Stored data
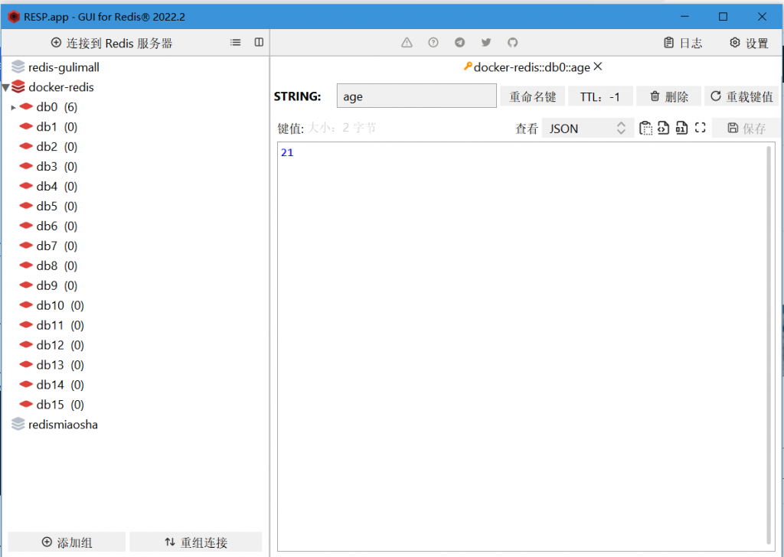784x557 pixels.
Task: Click the Twitter bird icon
Action: coord(486,43)
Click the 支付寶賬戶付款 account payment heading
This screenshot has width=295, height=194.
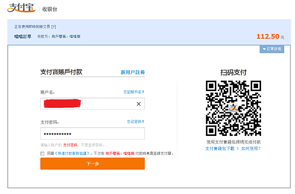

| Assignment |
Excluding the pictures, write out exactly the lines from the line that contains "Click the 支付寶賬戶付款 account payment heading" through the end of the records.

| Problem solution |
Click the 支付寶賬戶付款 account payment heading
This screenshot has width=295, height=194.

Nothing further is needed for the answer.